> _EXERCISE DETAILS_:
Take the line with "This screenshot has width=1024, height=555." and every line after it in the entries below, and set them down exactly, without any pictures.

Dataset entries:
________________

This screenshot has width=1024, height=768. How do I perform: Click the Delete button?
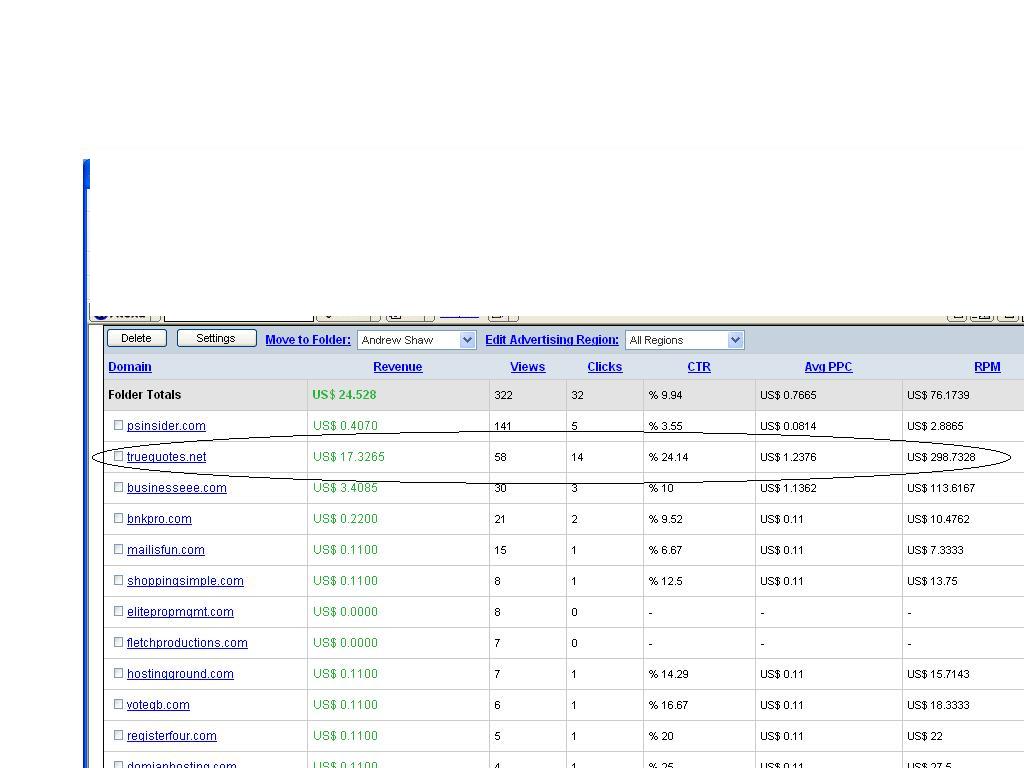click(x=136, y=338)
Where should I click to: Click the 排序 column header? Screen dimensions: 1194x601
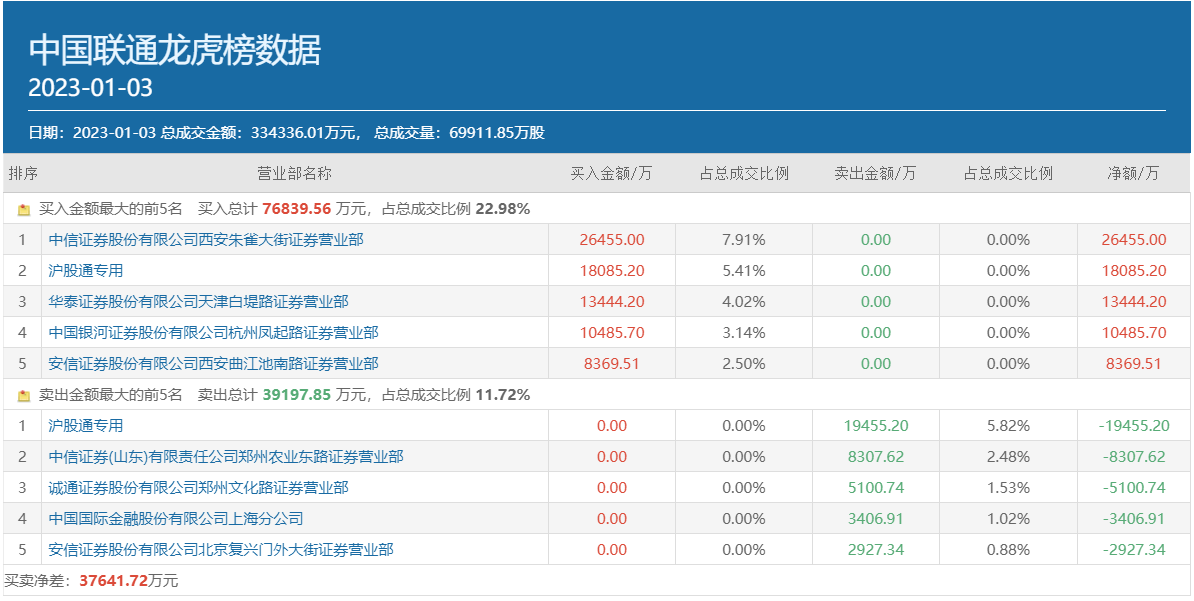[23, 173]
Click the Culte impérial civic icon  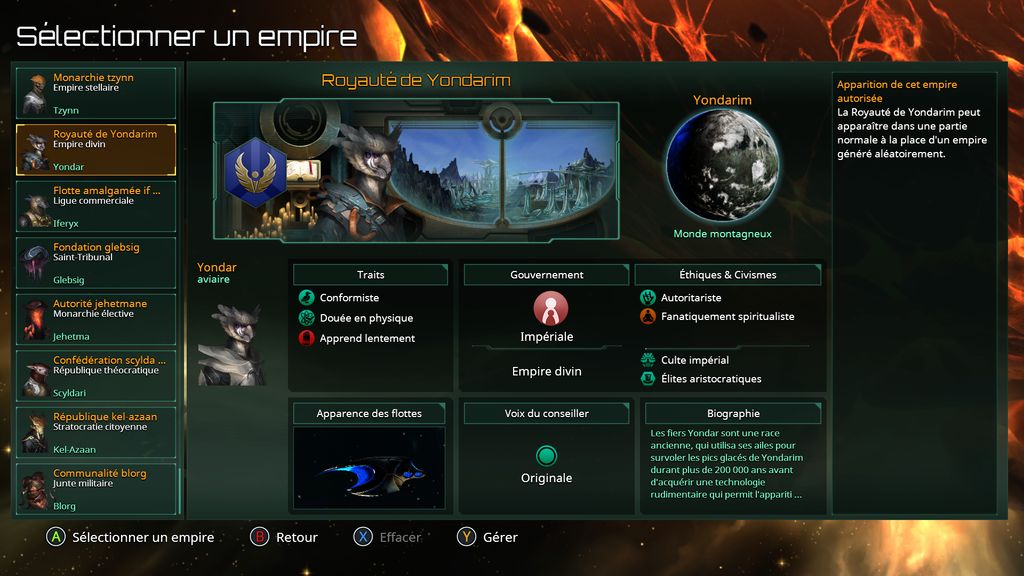click(x=648, y=360)
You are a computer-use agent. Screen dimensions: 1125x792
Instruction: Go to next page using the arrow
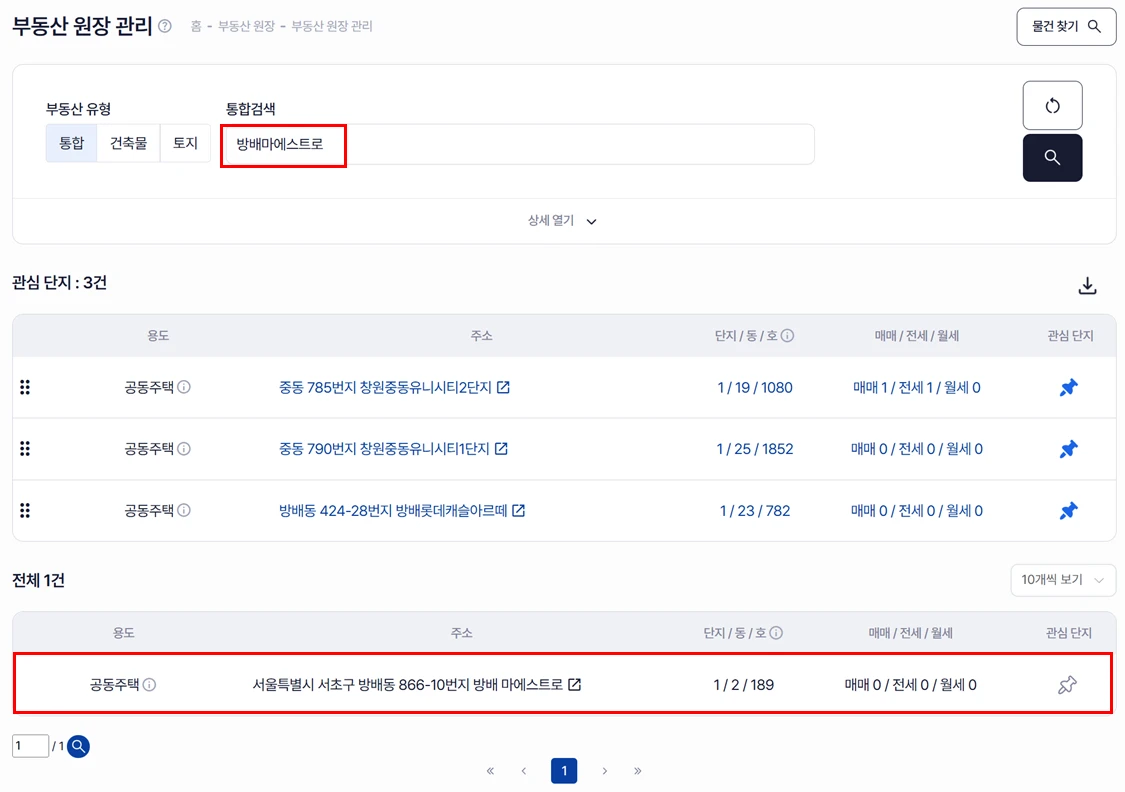coord(604,771)
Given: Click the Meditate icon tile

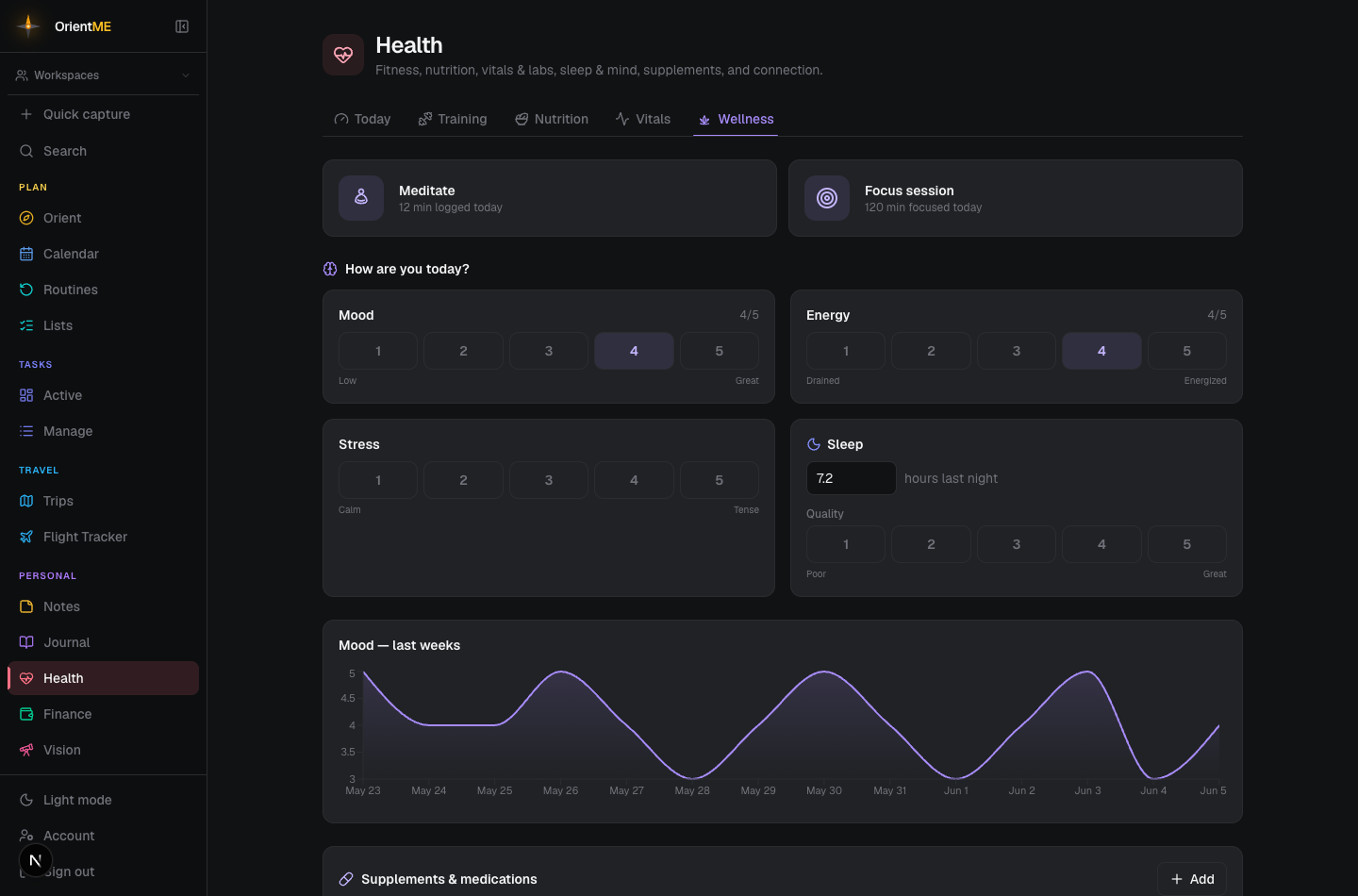Looking at the screenshot, I should 361,198.
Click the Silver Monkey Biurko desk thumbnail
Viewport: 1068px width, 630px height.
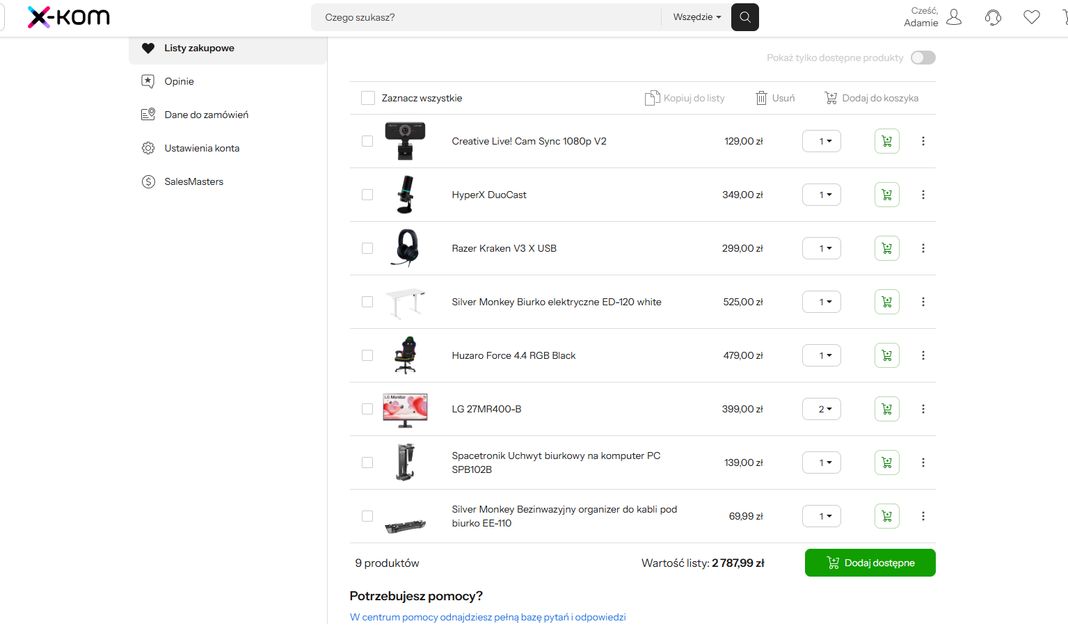405,302
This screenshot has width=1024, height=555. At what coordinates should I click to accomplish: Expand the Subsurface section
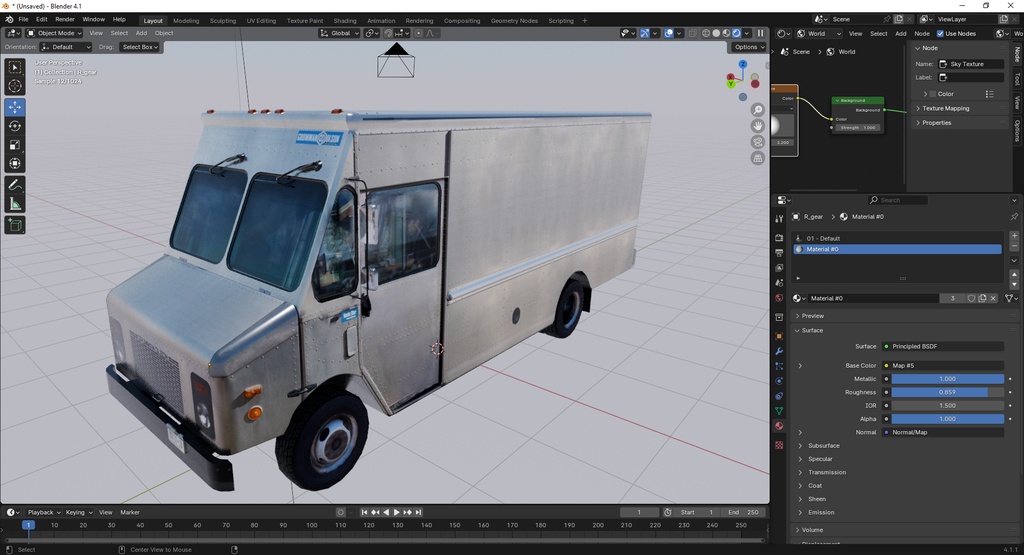tap(823, 446)
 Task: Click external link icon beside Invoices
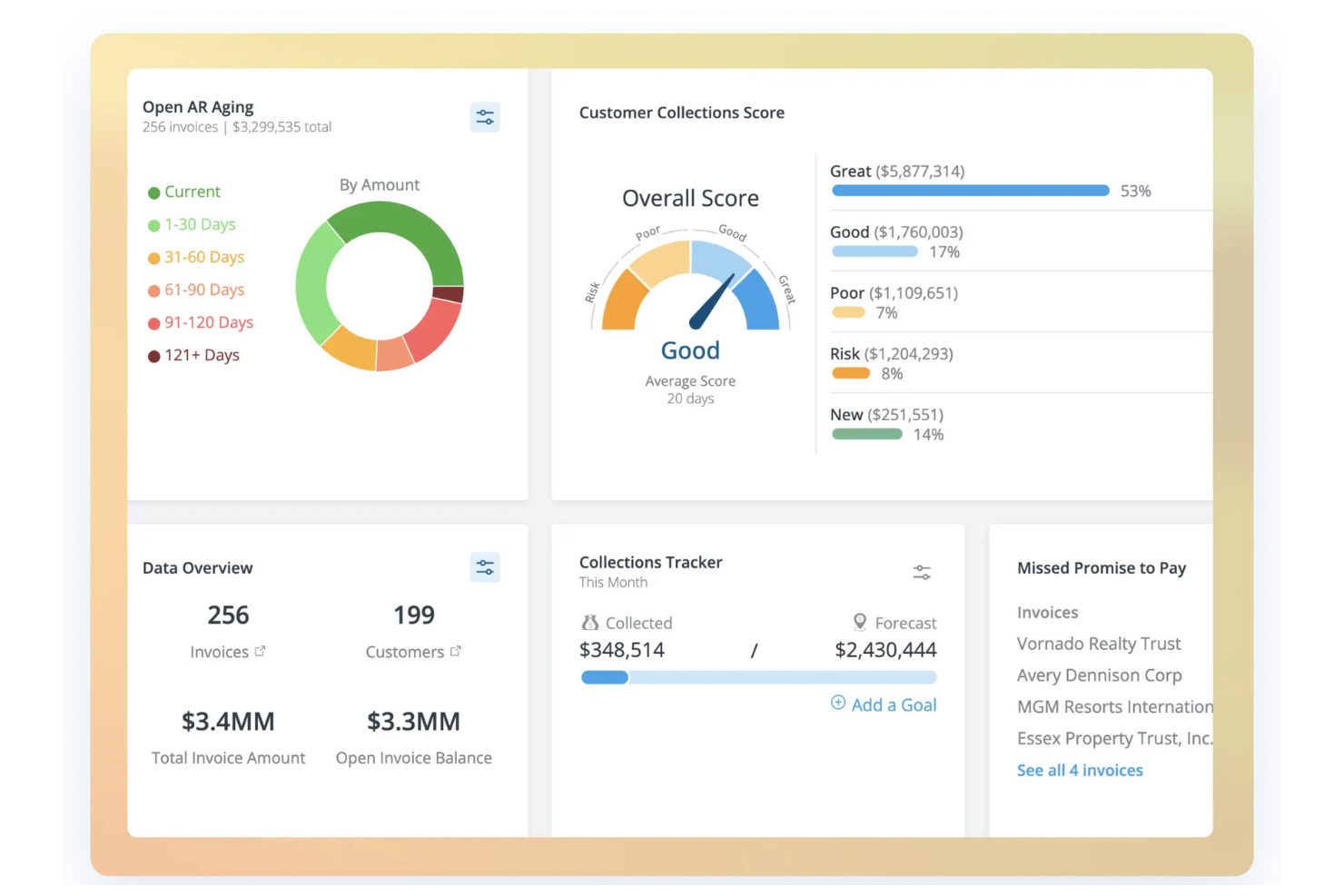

________________

> _OUTPUT_:
This screenshot has width=1024, height=555. At what coordinates should I click to accomplish: Expand the Subsurface section
tap(823, 446)
 Task: Click external link icon beside Invoices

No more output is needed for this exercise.